Donald Trump is a 'lost person' who needs Christ, says Russell Moore

Donald Trump must "repent of sin" and turn to faith in Christ, the head of the Southern Baptist Convention's (SBC) Ethics and Religious Liberty Commission has said.

Trump has previously branded Moore “a nasty guy with no heart”.Reuters

In an interview with CBN, Russell Moore said his "primary prayer for Donald Trump is that he would first of all repent of sin and come to faith in Jesus Christ".

"That's my prayer for any lost person," Moore added.

It's not the first time the SBC leader has spoken publicly about Trump. The two recently rowed following comments from Moore that the Republican presidential candidate – as well as his likely opponent Hillary Clinton – represented "an amoral sort of vision of America that isn't what we believe in".

"What we have in the Donald Trump phenomenon as well as in the Hillary Clinton phenomenon is an embrace of the very kind of moral and cultural decadence that conservatives have been saying for a long time is the problem," Moore said.

He criticised "conservatives who were saying in the previous Clinton era that character matters, and rightly so, who now are not willing to say anything when we have this sort of reality television moral sewage coming through all over our culture".

Trump subsequently hit back at Moore, branding him "a nasty guy with no heart" and "a terrible representative of Evangelicals".

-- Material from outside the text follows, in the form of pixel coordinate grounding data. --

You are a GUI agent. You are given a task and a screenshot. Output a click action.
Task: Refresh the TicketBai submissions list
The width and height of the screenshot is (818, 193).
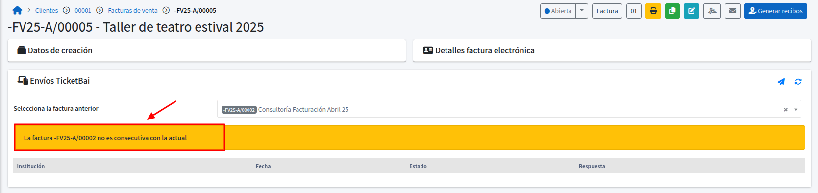click(798, 82)
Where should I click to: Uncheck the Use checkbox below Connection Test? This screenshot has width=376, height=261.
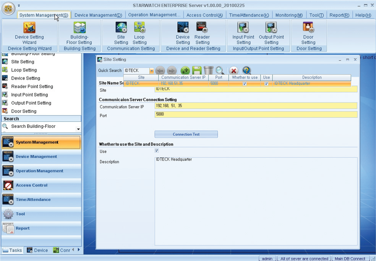[x=157, y=151]
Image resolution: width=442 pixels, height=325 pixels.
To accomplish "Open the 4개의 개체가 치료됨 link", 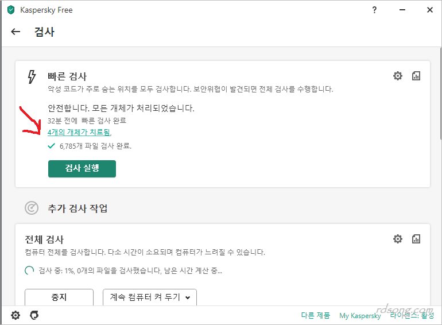I will (x=80, y=132).
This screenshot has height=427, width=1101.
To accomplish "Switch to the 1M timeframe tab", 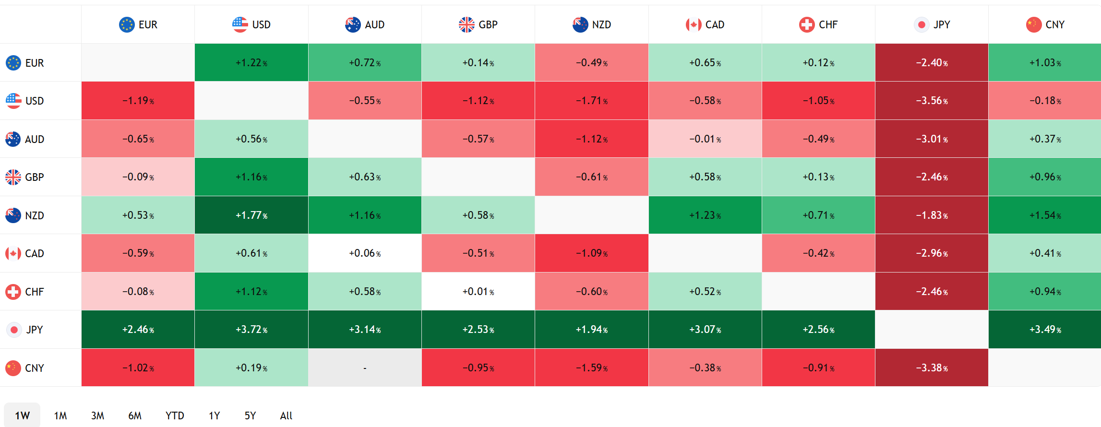I will click(60, 415).
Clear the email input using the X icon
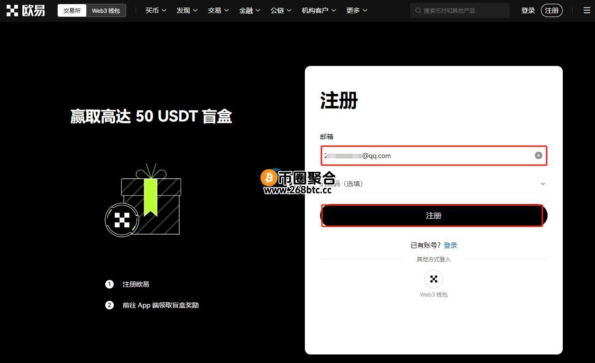 [x=538, y=155]
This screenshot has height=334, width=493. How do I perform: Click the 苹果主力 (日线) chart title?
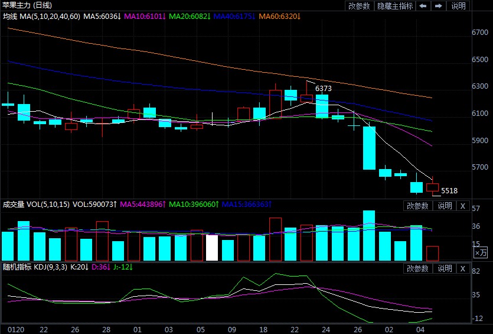(x=27, y=5)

In his latest comments, Moore said he hoped a conversion to Christianity by Trump would mean a change in his policies.

"And then [my prayer would be] that he would be somebody who would act in terms of principles of justice, which would mean a change, not only in terms of the way in which he's changing the moral character of people, including the people that are supporting him and getting on the bandwagon, having had to excuse things that they've never had to excuse before and then of course in terms of being a ruler in a limited sense within an American constitutional framework who understands principles of justice. That would be a remarkable change," Moore said.

Trump has been widely criticised for his aggressive rhetoric, especially his hard line on immigration. He has pledged to build a wall to slow down the number of Mexicans entering the United States, and in July last year claimed that Mexican immigrants were responsible for a significant number of rapes in America. He has also called for a ban on all Muslim immigrants; a line that was later used by Somali terrorist group al-Shabaab to suggest that America discriminated against its Islamic population.

However, Trump does already identify as a Christian, and has proved popular with the white evangelical voting bloc, although he's polarised opinion among evangelical leaders.

He has a number of high profile supporters such as Robert Jeffress, pastor of First Baptist Church, and President of Liberty University Jerry Falwell Jr. But he has received fierce criticism from others, including Moore.

Trump was baptised into the Presbyterian Church as a child, and has promised to protect Christians if he takes office later this year.